By Jeffery Brown
I am asked this question a lot & usually the questioner wants to know why a male would be interested in this line of work. Let me tell you my backstory:
Growing up, I always knew I wanted to be a doctor. When I was young, I joked with my friends that I was going to be a Neurosurgeon (mainly because it was rumored they made the most money). On acceptance into medical school, I started to ponder more seriously about what specialty of medicine I would truly like to practice. My disposition had people suggesting I go into Pediatrics. This seemed like an attractive line of practice because I do love children. I have a family member who practices Internal Medicine so my attention was also drawn to that path. At that point in time, there were a few things that I WAS sure about – I was not going to be a Neurosurgeon and I was not going to be a Gynecologist. I even told my friends & classmates such.
As a medical student during our second year, we were given a test that intended to help us decide which specialty may be best suited for us. When I received the results, Obstetrics & Gynecology was near the bottom of my personalized recommended specialties.
Medical school is traditionally four years, with two years of in-class learning & the last two years rotating through different specialties. It was during my rotational years, more specifically my third year, that I discovered what I wanted to do as my career: I worked mainly with one private Physician and her Physician’s Assistant. I remember the first time she called me in the middle of the night to go participate in a delivery. As it was my first delivery, I was just observing. The patient was a woman who had had two previous kids and her husband was the only family she had in the room with her. Feeling out of place & anxious, I stood a few feet back not wanting to be noticed but still trying to pay attention to what the doctor was doing. As she was giving the patient instructions to push, I also found myself pushing to the point that I was feeling it in my abdominal muscles. It didn’t take long for the baby to be delivered and standing back where I was, I could take in all of the emotions of the room. The moment was so special – I was witnessing a family being put together! I silently shed some tears realizing how amazing that moment was. To be honest, that hasn’t been the only time I have cried during a delivery.

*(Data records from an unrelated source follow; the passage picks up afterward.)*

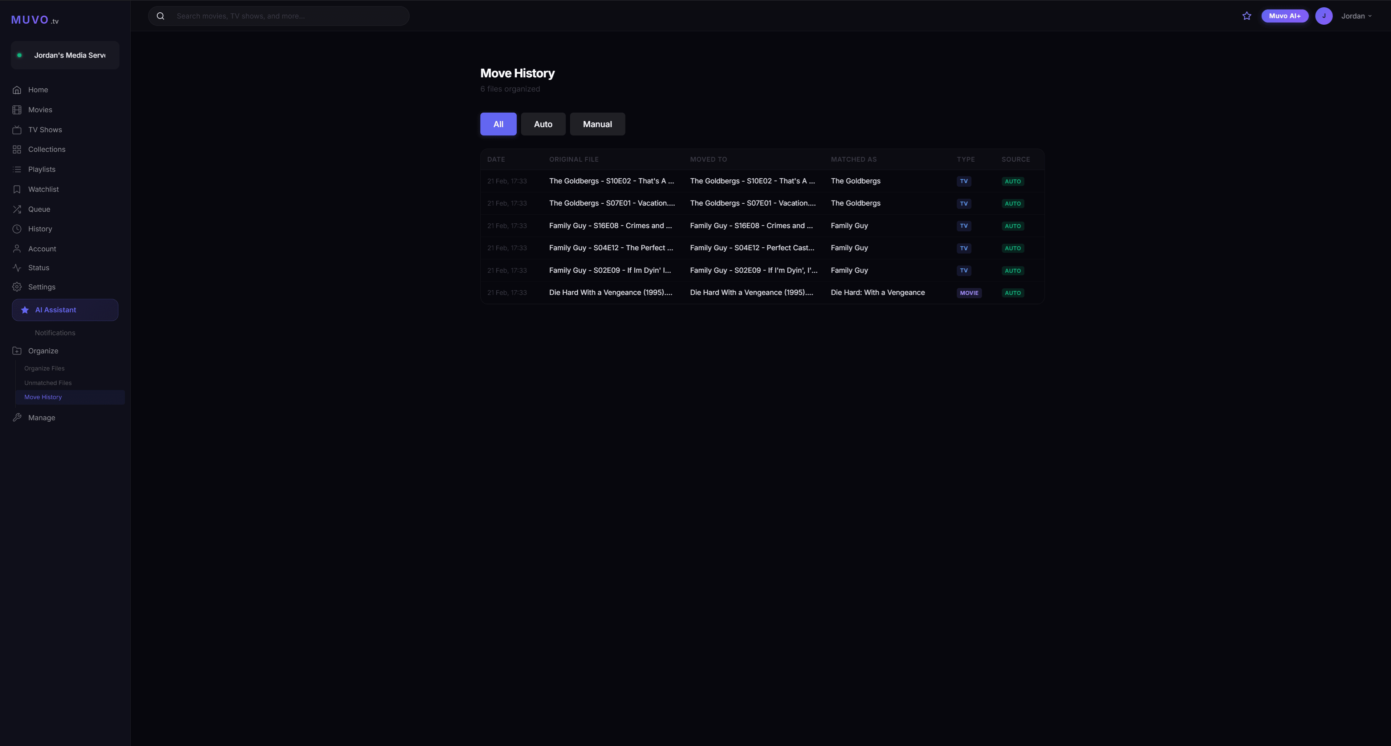Open TV Shows from the sidebar

tap(45, 129)
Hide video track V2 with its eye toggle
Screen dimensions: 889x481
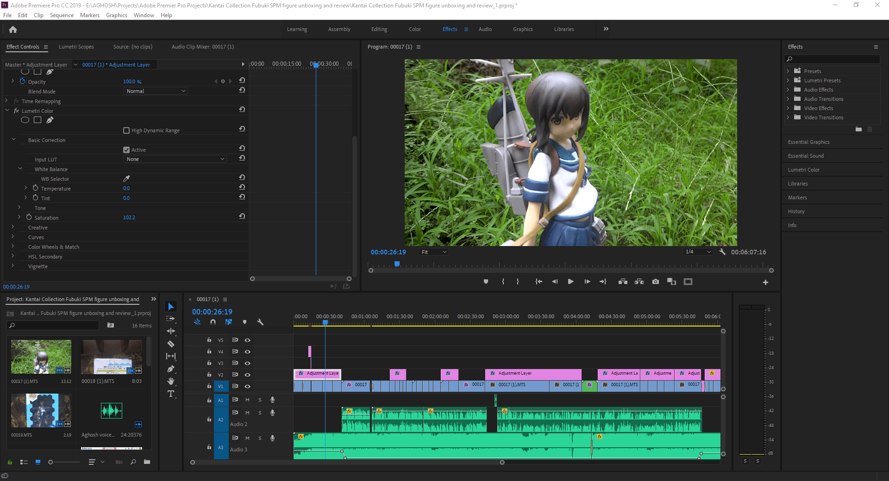pyautogui.click(x=248, y=375)
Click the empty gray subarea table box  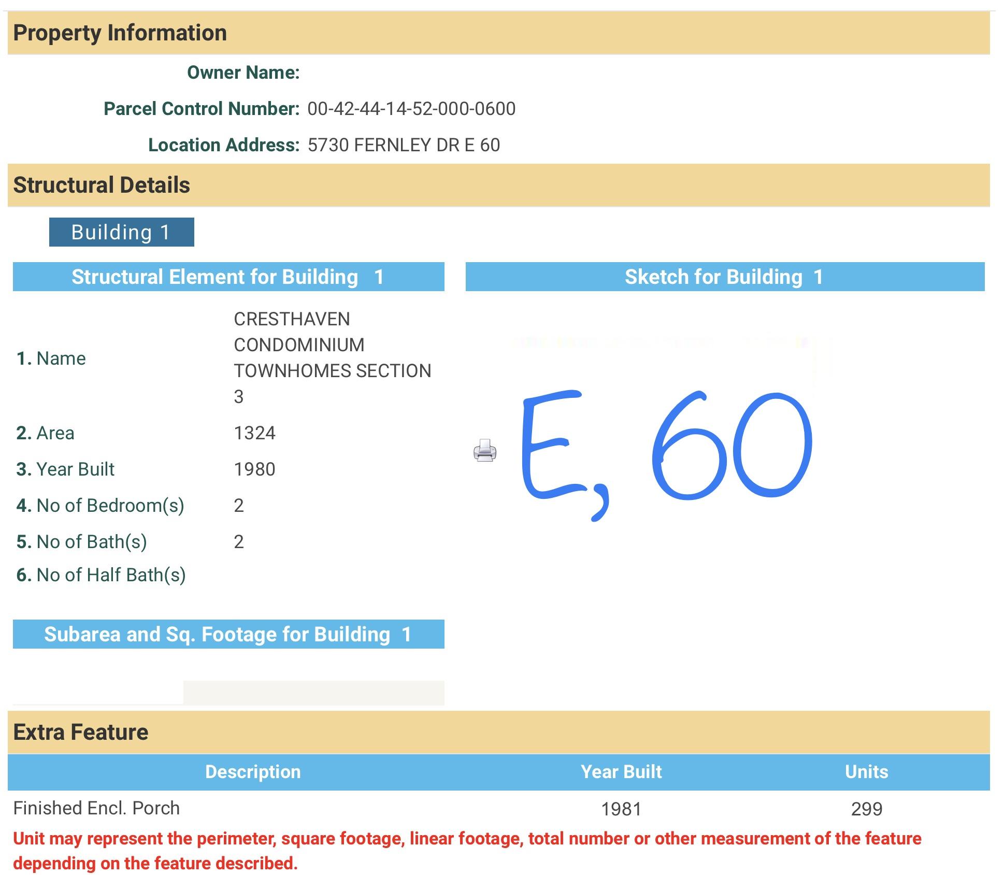click(313, 693)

Spending a month on my OB/GYN rotation, I was able to see the other amazing things entailed within this specialty. I enjoyed seeing patients in the clinic & being called for more deliveries. I liked being able to help diagnose a problem and follow a patient all the way through surgery for definitive treatment. At the end of that month, I realized that the results of the test I had taken the year prior were not an accurate reflection of me. I knew at this point what I wanted to do. Needless to say, I had some surprised friends and family when they found out I was ecstatic to become an OB/GYN for the rest of my life. I am extremely happy with my decision and am honored to still love what I do each day.